For nearly a year now, a shifting amalgam of protesting teachers has maintained a permanent encampment at the Monument to the Revolution near the center of Mexico City. What’s more, since early September 2013 when the Mexican Congress approved sweeping new education reform, similar protests have erupted across many of Mexico’s 31 states. By some estimates, as many as 50% of Mexico’s public schools have remained closed for days or weeks at a time as teachers strike. Among other things, teachers have protested elements of the new reform law that link teacher employment and promotion to student performance on standardized tests. 

Issues raised by today’s protesting teachers represent a combination of perennial grievances and new fears and concerns. 

Teacher strikes and demonstrations are not new in Mexico. But issues raised by today’s protesting teachers represent a combination of perennial grievances and new fears and concerns. The outcome of the conflict has potentially huge stakes for the direction and quality of basic education in Mexico.  

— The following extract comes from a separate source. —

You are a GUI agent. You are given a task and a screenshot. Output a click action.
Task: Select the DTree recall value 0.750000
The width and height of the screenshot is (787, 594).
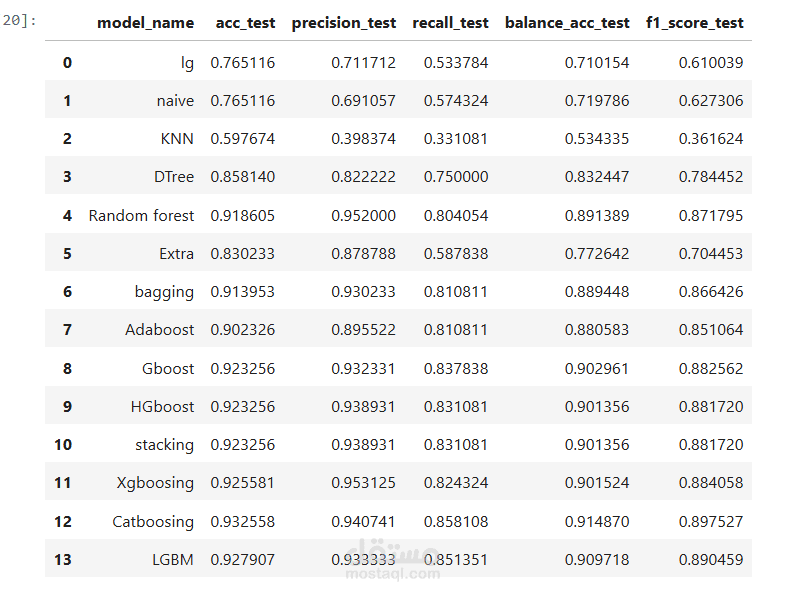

“We are not opposed to assessment,” says one common sign at teacher marches. “We are opposed to weakened labor laws masquerading as educational reform.” Striking teachers also claim they have the best interests of Mexican children at heart. The way forward to higher quality education for Mexico’s children, they say, is by supporting teachers’ professional development, not punitive assessment.  

Roots of the conflict 

We cannot understand the deeper roots of today’s conflict without accounting for the historical rise of the largest union in Latin America, the National Union of Educational Workers (Sindicato Nacional de Trabajadores de la Educación, or SNTE), and the fractures and controversies the union has generated. The SNTE was founded in 1943 as part of a “ruling pact” of the dominant political party, which ultimately came to be called the Institutional Revolutionary Party (Partido Revolucionario Institucional, or PRI). A classic example of what political scientists call a “corporatist state,” the PRI ruled by formally incorporating large federations of professionals, industrial workers, and small farmers, and giving them limited largesse and perks in exchange for exercising control and party discipline. Despite regular, constitutionally required elections, the PRI controlled federal power — and most state governorships — until 2000, and the SNTE remained one of its staunchest supporters.  

“We are opposed to weakened labor laws masquerading as educational reform.” 

The SNTE was well-positioned to capture most new teaching positions created by the dramatic, oil-driven expansion of public education in Mexico, which by the mid-1980s had achieved near-universal coverage and gender parity for primary age students. Borne of the ruins of the 1910-1920 Revolution, schools had become a point of nationalist pride. Teaching became a relatively well-compensated and prestigious occupation and an important route of socioeconomic mobility for the children of peasants and workers. Before 1984, when new regulations required the equivalent of a bachelor’s degree (licenciatura), teachers of primary and even lower secondary (grades 7-9) schools only needed teacher training for four years beyond lower secondary.  

The SNTE had almost exclusive control over the teaching profession — indeed, over all school workers, including supervisors, secretaries, and janitors. New workers were automatically enrolled in the SNTE and the federal government transferred a portion of all teacher salaries to the SNTE in the form of involuntary dues. Union loyalty from this time forward also resulted in a long-standing practice — an open secret, really — whereby SNTE members upon retirement commonly sell or bequeath their positions to friends and family.  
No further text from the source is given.